Incidence of and risk factors for new pain diagnoses after cesarean delivery: a retrospective cohort study using the Premier Healthcare Database (2016-2020)

database[Title] 2026-07-08

Int J Obstet Anesth. 2026 Jun 25;67:105225. doi: 10.1016/j.ijoa.2026.105225. Online ahead of print.

ABSTRACT

BACKGROUND: Cesarean delivery is common in the United States, but the incidence of persistent pain after cesarean is not well elucidated. This study aimed to examine the incidence of new pain diagnoses in the 3-12 months after cesarean delivery.

METHODS: This retrospective cohort study included patients aged 12-55 years who underwent cesarean delivery from 2016 to 2020 in Premier Healthcare Database, a national administrative database covering all payors. Patients with pre-existing chronic pain, pre-existing opioid use disorder, maternal death during birth hospitalization, or no pre-delivery encounter were excluded. The primary outcome was new pain diagnoses at a subsequent encounter 3-12 months after cesarean delivery, defined by new ICD-10 pain codes. Associations with clinical variables were assessed using multivariable logistic regression with robust variance estimators.

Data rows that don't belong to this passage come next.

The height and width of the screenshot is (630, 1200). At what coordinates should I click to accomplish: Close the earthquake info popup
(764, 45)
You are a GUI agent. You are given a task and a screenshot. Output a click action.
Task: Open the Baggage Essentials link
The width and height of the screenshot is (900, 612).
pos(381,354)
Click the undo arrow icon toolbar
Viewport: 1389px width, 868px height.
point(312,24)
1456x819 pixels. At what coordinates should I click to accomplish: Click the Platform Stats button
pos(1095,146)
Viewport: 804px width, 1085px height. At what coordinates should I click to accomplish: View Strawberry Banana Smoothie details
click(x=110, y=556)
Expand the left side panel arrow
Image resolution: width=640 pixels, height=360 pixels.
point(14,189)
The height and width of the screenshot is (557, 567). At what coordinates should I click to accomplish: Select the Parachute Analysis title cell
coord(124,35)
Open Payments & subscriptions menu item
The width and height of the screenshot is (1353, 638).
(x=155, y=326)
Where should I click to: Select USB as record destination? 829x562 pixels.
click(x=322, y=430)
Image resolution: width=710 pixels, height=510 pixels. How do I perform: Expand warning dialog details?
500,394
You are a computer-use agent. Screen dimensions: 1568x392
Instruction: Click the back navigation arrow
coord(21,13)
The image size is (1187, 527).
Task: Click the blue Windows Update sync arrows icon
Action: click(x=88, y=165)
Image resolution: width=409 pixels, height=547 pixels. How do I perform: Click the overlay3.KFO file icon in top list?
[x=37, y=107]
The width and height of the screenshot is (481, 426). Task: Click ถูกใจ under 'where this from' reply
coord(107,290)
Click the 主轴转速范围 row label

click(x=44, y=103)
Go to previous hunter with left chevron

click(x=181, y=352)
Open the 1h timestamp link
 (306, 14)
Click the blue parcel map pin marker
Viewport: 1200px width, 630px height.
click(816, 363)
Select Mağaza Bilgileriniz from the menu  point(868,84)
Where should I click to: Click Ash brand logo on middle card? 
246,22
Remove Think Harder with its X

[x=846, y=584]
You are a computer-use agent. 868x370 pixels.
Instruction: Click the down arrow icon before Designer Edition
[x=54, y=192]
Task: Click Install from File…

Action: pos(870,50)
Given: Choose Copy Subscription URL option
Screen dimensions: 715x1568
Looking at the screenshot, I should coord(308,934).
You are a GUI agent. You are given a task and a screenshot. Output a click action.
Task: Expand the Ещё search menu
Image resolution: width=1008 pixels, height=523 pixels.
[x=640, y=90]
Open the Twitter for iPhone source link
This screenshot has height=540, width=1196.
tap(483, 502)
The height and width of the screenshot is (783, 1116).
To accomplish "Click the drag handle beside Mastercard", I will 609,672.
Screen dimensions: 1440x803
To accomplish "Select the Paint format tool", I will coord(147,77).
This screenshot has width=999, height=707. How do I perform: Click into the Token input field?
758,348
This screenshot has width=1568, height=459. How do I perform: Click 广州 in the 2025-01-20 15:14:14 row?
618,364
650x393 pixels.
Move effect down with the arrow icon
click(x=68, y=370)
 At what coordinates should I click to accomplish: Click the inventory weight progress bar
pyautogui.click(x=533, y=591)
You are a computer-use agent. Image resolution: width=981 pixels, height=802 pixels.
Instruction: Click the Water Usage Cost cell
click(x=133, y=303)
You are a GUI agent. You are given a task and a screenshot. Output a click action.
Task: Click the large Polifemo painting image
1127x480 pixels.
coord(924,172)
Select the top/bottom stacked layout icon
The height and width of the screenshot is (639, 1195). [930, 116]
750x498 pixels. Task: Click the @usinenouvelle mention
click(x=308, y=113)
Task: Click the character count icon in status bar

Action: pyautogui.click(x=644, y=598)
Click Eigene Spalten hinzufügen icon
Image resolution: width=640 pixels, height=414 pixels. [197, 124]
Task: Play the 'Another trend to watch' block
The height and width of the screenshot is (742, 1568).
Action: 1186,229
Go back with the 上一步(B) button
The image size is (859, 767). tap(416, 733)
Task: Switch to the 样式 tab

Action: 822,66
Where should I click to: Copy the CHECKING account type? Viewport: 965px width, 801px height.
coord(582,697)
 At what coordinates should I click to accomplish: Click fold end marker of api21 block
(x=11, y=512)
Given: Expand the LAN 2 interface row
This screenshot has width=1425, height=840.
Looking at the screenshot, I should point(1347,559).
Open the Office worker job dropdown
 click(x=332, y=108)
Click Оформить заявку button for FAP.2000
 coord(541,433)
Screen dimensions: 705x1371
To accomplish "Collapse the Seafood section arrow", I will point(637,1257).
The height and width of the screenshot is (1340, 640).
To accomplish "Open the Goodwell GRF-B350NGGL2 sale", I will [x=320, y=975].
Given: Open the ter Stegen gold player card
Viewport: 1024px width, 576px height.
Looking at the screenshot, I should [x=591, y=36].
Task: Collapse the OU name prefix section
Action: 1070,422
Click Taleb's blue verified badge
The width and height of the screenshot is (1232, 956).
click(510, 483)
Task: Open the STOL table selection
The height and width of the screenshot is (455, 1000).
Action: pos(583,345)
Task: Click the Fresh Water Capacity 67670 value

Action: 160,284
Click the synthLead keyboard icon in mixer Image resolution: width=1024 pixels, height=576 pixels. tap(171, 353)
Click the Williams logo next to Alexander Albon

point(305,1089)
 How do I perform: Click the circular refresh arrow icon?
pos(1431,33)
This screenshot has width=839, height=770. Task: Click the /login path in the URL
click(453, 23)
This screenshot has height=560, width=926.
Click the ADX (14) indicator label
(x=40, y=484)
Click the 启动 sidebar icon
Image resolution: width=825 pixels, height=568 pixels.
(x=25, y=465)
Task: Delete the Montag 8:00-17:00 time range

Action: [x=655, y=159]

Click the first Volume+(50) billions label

RESULTS: Of 668,898 patients, 15,536 (2.3%; 95% CI 2.29-2.36%) had new pain diagnoses after cesarean delivery. New pain diagnoses were associated with general anesthesia versus neuraxial (OR 1.22, 95% CI 1.14-1.31), pre-existing substance use disorder, (OR 1.25, 1.18-1.32), anxiety (OR 1.27, 1.19-1.37), depression (OR 1.16, 1.07-1.26), Black race (OR 1.28, 1.22-1.34), preterm delivery (OR 1.19, 1.13-1.25), BMI ≥40 kg/m2 (OR 1.35, 1.28-1.45), and blood transfusion (<4 units OR 1.19, 1.09-1.29; ≥4 units OR 1.28, 1.07-1.54).

CONCLUSION: In this national cohort, 2.3% of patients had new pain diagnoses 3-12 months after cesarean delivery. This rate reflects coded diagnoses in patients returning to the Premier system rather than the patient-experienced burden of persistent pain after cesarean delivery.